WHAT NEEDS TO BE DONE => Print the listing below line for line, with nothing altered.

Dataset entries =>
========
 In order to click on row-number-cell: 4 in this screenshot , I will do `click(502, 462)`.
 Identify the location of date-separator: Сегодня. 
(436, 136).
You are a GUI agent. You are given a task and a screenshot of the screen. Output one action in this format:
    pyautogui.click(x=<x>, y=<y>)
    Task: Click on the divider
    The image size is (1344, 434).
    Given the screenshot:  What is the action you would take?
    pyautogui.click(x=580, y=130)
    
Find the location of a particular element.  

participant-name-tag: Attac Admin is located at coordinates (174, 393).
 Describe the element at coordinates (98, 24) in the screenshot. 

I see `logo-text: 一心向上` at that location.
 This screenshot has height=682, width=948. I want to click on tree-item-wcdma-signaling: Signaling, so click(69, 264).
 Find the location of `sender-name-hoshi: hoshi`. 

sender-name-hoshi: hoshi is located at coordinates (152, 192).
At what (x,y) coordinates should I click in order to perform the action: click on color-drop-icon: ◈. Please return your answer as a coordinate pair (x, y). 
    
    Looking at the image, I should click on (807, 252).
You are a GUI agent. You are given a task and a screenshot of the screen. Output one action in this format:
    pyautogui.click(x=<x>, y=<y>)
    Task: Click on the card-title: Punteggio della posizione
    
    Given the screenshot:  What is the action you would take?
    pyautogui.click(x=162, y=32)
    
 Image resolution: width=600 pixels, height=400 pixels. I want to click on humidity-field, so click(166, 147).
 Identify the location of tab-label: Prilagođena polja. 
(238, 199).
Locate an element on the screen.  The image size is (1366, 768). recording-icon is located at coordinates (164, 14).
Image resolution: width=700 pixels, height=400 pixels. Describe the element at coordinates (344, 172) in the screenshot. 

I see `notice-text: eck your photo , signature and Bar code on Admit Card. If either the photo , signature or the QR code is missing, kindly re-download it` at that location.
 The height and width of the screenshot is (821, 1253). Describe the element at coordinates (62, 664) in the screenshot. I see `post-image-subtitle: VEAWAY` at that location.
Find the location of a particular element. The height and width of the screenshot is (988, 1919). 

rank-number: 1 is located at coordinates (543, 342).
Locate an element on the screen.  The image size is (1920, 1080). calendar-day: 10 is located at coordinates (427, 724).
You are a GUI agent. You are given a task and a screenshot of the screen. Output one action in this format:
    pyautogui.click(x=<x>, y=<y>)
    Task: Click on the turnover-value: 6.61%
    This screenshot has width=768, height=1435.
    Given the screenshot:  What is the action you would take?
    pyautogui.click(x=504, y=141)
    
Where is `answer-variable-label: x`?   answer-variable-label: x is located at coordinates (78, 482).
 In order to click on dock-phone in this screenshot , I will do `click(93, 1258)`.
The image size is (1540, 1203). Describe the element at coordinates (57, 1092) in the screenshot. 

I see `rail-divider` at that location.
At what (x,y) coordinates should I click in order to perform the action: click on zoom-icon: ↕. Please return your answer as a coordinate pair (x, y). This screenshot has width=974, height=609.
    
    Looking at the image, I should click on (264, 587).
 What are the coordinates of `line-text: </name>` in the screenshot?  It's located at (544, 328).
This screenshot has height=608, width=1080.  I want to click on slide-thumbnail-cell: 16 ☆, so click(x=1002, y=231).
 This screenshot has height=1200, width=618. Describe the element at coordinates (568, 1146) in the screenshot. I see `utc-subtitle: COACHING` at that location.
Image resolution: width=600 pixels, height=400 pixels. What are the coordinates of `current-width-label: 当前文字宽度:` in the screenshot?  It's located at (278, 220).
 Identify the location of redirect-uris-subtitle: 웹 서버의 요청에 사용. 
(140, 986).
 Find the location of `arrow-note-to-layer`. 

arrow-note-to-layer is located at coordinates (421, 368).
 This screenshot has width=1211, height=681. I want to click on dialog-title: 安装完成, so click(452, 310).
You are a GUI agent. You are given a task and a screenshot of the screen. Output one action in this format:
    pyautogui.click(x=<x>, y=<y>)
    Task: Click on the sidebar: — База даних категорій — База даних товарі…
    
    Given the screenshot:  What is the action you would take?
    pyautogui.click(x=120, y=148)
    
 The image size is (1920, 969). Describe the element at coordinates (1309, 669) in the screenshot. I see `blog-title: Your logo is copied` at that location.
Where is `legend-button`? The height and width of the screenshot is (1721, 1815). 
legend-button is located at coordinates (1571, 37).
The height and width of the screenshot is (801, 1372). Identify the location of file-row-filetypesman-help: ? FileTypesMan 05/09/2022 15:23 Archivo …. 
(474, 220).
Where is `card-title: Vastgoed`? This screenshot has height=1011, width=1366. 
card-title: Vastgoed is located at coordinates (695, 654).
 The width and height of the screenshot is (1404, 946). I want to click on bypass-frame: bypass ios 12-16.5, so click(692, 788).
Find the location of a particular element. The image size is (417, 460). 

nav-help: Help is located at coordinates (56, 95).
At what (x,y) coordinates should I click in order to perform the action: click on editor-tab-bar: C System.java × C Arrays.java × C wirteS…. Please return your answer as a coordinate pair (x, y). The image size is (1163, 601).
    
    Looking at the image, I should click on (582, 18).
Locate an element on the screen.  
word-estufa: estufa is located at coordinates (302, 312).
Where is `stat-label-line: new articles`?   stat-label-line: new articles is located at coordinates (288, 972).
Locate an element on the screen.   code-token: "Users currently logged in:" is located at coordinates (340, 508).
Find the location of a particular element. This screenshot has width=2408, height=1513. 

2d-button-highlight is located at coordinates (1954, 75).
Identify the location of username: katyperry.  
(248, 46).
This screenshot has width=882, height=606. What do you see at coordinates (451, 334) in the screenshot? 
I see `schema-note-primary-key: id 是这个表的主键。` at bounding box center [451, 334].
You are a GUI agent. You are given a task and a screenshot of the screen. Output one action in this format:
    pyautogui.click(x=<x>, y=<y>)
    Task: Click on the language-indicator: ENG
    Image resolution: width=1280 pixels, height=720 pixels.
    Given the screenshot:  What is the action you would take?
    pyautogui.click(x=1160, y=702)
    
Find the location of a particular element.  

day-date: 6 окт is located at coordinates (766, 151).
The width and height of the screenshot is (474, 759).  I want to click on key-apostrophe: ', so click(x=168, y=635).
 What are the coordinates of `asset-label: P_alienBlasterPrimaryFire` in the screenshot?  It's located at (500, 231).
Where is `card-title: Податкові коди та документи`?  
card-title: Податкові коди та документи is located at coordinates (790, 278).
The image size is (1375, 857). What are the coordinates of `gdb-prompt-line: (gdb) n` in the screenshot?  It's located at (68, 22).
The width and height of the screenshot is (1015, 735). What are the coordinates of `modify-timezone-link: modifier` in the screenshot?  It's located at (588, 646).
========
EXERCISE RESPONSE =>
 In order to click on row-number-cell: 4 in this screenshot , I will do `click(502, 462)`.
 Identify the location of date-separator: Сегодня. 
(436, 136).
You are a GUI agent. You are given a task and a screenshot of the screen. Output one action in this format:
    pyautogui.click(x=<x>, y=<y>)
    Task: Click on the divider
    The image size is (1344, 434).
    Given the screenshot:  What is the action you would take?
    pyautogui.click(x=580, y=130)
    
Find the location of a particular element.  

participant-name-tag: Attac Admin is located at coordinates (174, 393).
 Describe the element at coordinates (98, 24) in the screenshot. 

I see `logo-text: 一心向上` at that location.
 This screenshot has height=682, width=948. I want to click on tree-item-wcdma-signaling: Signaling, so click(69, 264).
 Find the location of `sender-name-hoshi: hoshi`. 

sender-name-hoshi: hoshi is located at coordinates (152, 192).
At what (x,y) coordinates should I click in order to perform the action: click on color-drop-icon: ◈. Please return your answer as a coordinate pair (x, y). 
    
    Looking at the image, I should click on (807, 252).
You are a GUI agent. You are given a task and a screenshot of the screen. Output one action in this format:
    pyautogui.click(x=<x>, y=<y>)
    Task: Click on the card-title: Punteggio della posizione
    
    Given the screenshot:  What is the action you would take?
    pyautogui.click(x=162, y=32)
    
 Image resolution: width=600 pixels, height=400 pixels. I want to click on humidity-field, so click(166, 147).
 Identify the location of tab-label: Prilagođena polja. 
(238, 199).
Locate an element on the screen.  The image size is (1366, 768). recording-icon is located at coordinates (164, 14).
Image resolution: width=700 pixels, height=400 pixels. Describe the element at coordinates (344, 172) in the screenshot. 

I see `notice-text: eck your photo , signature and Bar code on Admit Card. If either the photo , signature or the QR code is missing, kindly re-download it` at that location.
 The height and width of the screenshot is (821, 1253). Describe the element at coordinates (62, 664) in the screenshot. I see `post-image-subtitle: VEAWAY` at that location.
Find the location of a particular element. The height and width of the screenshot is (988, 1919). 

rank-number: 1 is located at coordinates (543, 342).
Locate an element on the screen.  The image size is (1920, 1080). calendar-day: 10 is located at coordinates (427, 724).
You are a GUI agent. You are given a task and a screenshot of the screen. Output one action in this format:
    pyautogui.click(x=<x>, y=<y>)
    Task: Click on the turnover-value: 6.61%
    This screenshot has width=768, height=1435.
    Given the screenshot:  What is the action you would take?
    pyautogui.click(x=504, y=141)
    
Where is `answer-variable-label: x`?   answer-variable-label: x is located at coordinates (78, 482).
 In order to click on dock-phone in this screenshot , I will do `click(93, 1258)`.
The image size is (1540, 1203). Describe the element at coordinates (57, 1092) in the screenshot. 

I see `rail-divider` at that location.
At what (x,y) coordinates should I click in order to perform the action: click on zoom-icon: ↕. Please return your answer as a coordinate pair (x, y). This screenshot has width=974, height=609.
    
    Looking at the image, I should click on (264, 587).
 What are the coordinates of `line-text: </name>` in the screenshot?  It's located at (544, 328).
This screenshot has height=608, width=1080.  I want to click on slide-thumbnail-cell: 16 ☆, so click(x=1002, y=231).
 This screenshot has height=1200, width=618. Describe the element at coordinates (568, 1146) in the screenshot. I see `utc-subtitle: COACHING` at that location.
Image resolution: width=600 pixels, height=400 pixels. What are the coordinates of `current-width-label: 当前文字宽度:` in the screenshot?  It's located at (278, 220).
 Identify the location of redirect-uris-subtitle: 웹 서버의 요청에 사용. 
(140, 986).
 Find the location of `arrow-note-to-layer`. 

arrow-note-to-layer is located at coordinates (421, 368).
 This screenshot has width=1211, height=681. I want to click on dialog-title: 安装完成, so click(452, 310).
You are a GUI agent. You are given a task and a screenshot of the screen. Output one action in this format:
    pyautogui.click(x=<x>, y=<y>)
    Task: Click on the sidebar: — База даних категорій — База даних товарі…
    
    Given the screenshot:  What is the action you would take?
    pyautogui.click(x=120, y=148)
    
 The image size is (1920, 969). Describe the element at coordinates (1309, 669) in the screenshot. I see `blog-title: Your logo is copied` at that location.
Where is `legend-button`? The height and width of the screenshot is (1721, 1815). 
legend-button is located at coordinates (1571, 37).
The height and width of the screenshot is (801, 1372). Identify the location of file-row-filetypesman-help: ? FileTypesMan 05/09/2022 15:23 Archivo …. 
(474, 220).
Where is `card-title: Vastgoed`? This screenshot has height=1011, width=1366. 
card-title: Vastgoed is located at coordinates (695, 654).
 The width and height of the screenshot is (1404, 946). I want to click on bypass-frame: bypass ios 12-16.5, so click(692, 788).
Find the location of a particular element. The image size is (417, 460). 

nav-help: Help is located at coordinates (56, 95).
At what (x,y) coordinates should I click in order to perform the action: click on editor-tab-bar: C System.java × C Arrays.java × C wirteS…. Please return your answer as a coordinate pair (x, y). The image size is (1163, 601).
    
    Looking at the image, I should click on (582, 18).
Locate an element on the screen.  
word-estufa: estufa is located at coordinates (302, 312).
Where is `stat-label-line: new articles`?   stat-label-line: new articles is located at coordinates (288, 972).
Locate an element on the screen.   code-token: "Users currently logged in:" is located at coordinates (340, 508).
Find the location of a particular element. This screenshot has width=2408, height=1513. 

2d-button-highlight is located at coordinates (1954, 75).
Identify the location of username: katyperry.  
(248, 46).
This screenshot has width=882, height=606. What do you see at coordinates (451, 334) in the screenshot? 
I see `schema-note-primary-key: id 是这个表的主键。` at bounding box center [451, 334].
You are a GUI agent. You are given a task and a screenshot of the screen. Output one action in this format:
    pyautogui.click(x=<x>, y=<y>)
    Task: Click on the language-indicator: ENG
    Image resolution: width=1280 pixels, height=720 pixels.
    Given the screenshot:  What is the action you would take?
    pyautogui.click(x=1160, y=702)
    
Find the location of a particular element.  

day-date: 6 окт is located at coordinates (766, 151).
The width and height of the screenshot is (474, 759).  I want to click on key-apostrophe: ', so click(x=168, y=635).
 What are the coordinates of `asset-label: P_alienBlasterPrimaryFire` in the screenshot?  It's located at (500, 231).
Where is `card-title: Податкові коди та документи`?  
card-title: Податкові коди та документи is located at coordinates (790, 278).
The image size is (1375, 857). What are the coordinates of `gdb-prompt-line: (gdb) n` in the screenshot?  It's located at (68, 22).
The width and height of the screenshot is (1015, 735). What are the coordinates of `modify-timezone-link: modifier` in the screenshot?  It's located at (588, 646).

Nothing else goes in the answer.